> [Written tasks]
**a)** The message about the glibc software transactional memory algorithm lists the algorithm's characteristics as bullet points. Give each one.
**b)** Write the next part of the message about the glibc software transactional memory algorithm, starting after its final sentence.
------ Text shown
Help needed for glibc software transaction memory algorithm

[Date Prev][Date Next][Thread Prev][Thread Next][Date Index][Thread Index]

 



I've tried to implement a software transactional memory algorithm

The characteristics are:

* Single writer, multiple readers.

* Two copies of the data.

* A 64-bit version counter tracks modifications.  The lowest bit of the
  counter tells the reader which copy of the data to read.

* The writer increments the counter by 2, modifies the STM-protected
  data, and increments the counter by 1.

* The reader loads the counter, reads the STM-protected data, loads the
  counter for a second time, and retries if the counter does not match.

I've attached a model implementation.  The glibc implementation has a
wrapper around the counter updates to support 32-bit implementations as
well.  In both implementations, the writer uses release MO stores for
the version update, and the reader uses acquire MO loads.  The stores
and loads of the STM data itself are unordered (not even volatile).
------------
------ Material
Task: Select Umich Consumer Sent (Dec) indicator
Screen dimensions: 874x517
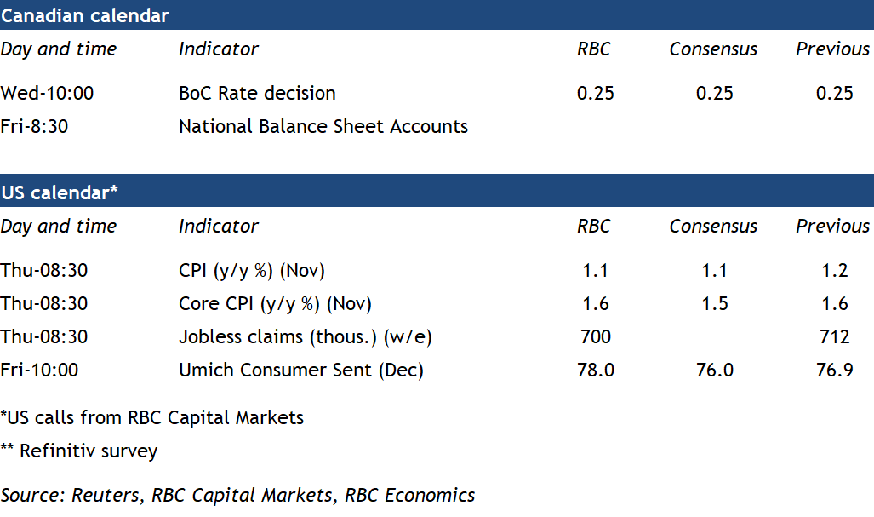Action: (301, 371)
------------
> [Results of the tasks]
**a)**
- Single writer, multiple readers.
- Two copies of the data.
- A 64-bit version counter tracks modifications, and its lowest bit tells the reader which copy of the data to read.
- The writer increments the counter by 2, modifies the STM-protected data, and increments the counter by 1.
- The reader loads the counter, reads the STM-protected data, loads the counter a second time, and retries if the counter does not match.

**b)**
It turns out that this does not work: In the reader, loads of the
STM-protected data can be reordered past the final acquire MO load of
the STM version.  As a result, the reader can observe incoherent data.
In practice, I only saw this on powerpc64le, where the *compiler*
performed the reordering:

  _dl_find_object miscompilation on powerpc64le
  <https://sourceware.org/bugzilla/show_bug.cgi?id=28745>

Emprically, my stm.c model does not exhibit this behavior.

To fix this, I think it is sufficient to add a release fence just before
the second version load in the reader.  However, from a C memory model
perspective, I don't quite see what this fence would synchronize
with. 8-/  And of course once there is one concurrency bug, there might
be others as well.  Do I need to change the writer to use
acquire-release MO for the version updates?

I think there should be a canned recipe for this scenario (single
writer, two data copies), but I couldn't find one.

Thanks,
Florian
#include <err.h>
#include <errno.h>
#include <pthread.h>
#include <stdbool.h>
#include <stdio.h>
#include <stdlib.h>
#include <unistd.h>

static void
check_pthread (const char *func, int ret)
{
  if (ret != 0)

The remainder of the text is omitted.